THE EFFECT OF MATERNAL NARCOTIC ADDICTION ON THE NEWBORN INFANT

Abstract
During the past 5 years there have been 22 newborn infants born of mothers who were narcotic addicts at the Flower and Fifth Avenue Hospitals and the Metropolitan Hospital in New York City. It is the purpose of this paper to present the clinical findings in these infants and notes on treatment. Of the 20 mothers (there were two sets of twins), 18 were taking heroin, one morphine, and in one the drug could not be determined. The maternal dosage of heroin ranged from 2 to 45 mg/day. The route of administration was intravenous in 14, subcutaneous in one, intranasal as snuff in one, and unknown in four. Birth weights ranged from 1,100 to 3,600 gm with a mean of 2,600 gm. Nine weighed less than 2,500 gm and three weighed more than 3,200 gm. All of the infants were normally developed.

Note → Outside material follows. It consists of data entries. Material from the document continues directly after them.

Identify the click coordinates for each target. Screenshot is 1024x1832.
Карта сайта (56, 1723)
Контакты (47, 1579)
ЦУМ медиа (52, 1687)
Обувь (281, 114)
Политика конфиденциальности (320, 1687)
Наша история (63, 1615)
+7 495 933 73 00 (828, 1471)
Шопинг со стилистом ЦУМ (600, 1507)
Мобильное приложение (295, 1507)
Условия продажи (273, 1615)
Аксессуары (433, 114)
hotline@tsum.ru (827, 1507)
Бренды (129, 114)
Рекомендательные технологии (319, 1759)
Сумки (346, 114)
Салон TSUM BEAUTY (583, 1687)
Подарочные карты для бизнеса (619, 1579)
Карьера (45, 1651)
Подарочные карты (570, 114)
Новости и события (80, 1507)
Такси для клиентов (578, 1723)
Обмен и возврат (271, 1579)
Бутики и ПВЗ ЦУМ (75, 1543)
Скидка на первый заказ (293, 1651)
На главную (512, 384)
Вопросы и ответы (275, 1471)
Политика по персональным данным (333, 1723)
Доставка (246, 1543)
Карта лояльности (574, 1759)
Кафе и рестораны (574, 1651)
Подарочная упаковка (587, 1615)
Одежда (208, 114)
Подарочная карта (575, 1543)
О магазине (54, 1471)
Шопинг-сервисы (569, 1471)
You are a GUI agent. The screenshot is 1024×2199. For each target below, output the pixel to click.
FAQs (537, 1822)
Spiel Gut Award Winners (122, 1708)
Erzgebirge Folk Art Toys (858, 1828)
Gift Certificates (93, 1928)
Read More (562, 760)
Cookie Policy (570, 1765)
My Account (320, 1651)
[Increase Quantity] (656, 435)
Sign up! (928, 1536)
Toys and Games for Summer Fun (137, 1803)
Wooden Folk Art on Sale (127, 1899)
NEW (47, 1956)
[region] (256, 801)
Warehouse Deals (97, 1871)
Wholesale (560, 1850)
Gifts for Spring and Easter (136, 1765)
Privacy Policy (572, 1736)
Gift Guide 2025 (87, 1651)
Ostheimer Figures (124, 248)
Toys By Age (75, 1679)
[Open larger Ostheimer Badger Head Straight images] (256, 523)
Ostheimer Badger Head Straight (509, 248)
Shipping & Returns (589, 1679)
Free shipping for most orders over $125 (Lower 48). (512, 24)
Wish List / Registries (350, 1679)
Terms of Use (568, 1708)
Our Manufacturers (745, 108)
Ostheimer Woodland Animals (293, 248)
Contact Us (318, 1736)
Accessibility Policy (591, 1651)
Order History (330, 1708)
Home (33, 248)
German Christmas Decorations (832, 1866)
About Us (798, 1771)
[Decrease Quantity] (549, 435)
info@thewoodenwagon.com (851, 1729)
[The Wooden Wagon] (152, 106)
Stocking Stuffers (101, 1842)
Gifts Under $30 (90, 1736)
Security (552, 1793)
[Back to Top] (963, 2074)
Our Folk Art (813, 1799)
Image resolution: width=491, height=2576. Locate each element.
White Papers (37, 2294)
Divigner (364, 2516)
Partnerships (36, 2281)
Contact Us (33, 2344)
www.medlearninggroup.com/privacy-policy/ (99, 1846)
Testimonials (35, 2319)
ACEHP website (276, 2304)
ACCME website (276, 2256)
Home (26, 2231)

Twenty newborn infants demonstrated clinical findings with onset from birth to the fourth day. In 16 of these, symptoms and signs were present during the first 24 hours. In all of these 20 infants there were tremors, excessive crying, sleeplessness, restlessness, or hyperirritability. Vomiting and poor feeding were observed in 10 infants, diarrhea in 6, yawning and sneezing in 6, fever in 4, and convulsions in 1. There was apparently a direct relationship between severity of the infant's signs and symptoms and the size of the maternal narcotic dosage. There was complete recovery of all the newborn infants. The diagnosis presented no problem when a clear history of maternal narcotic addiction was available. However, this history was often not elicited or was emphatically denied. Careful physical examination of the mother usually revealed needle marks and other stigmata of narcotic addiction.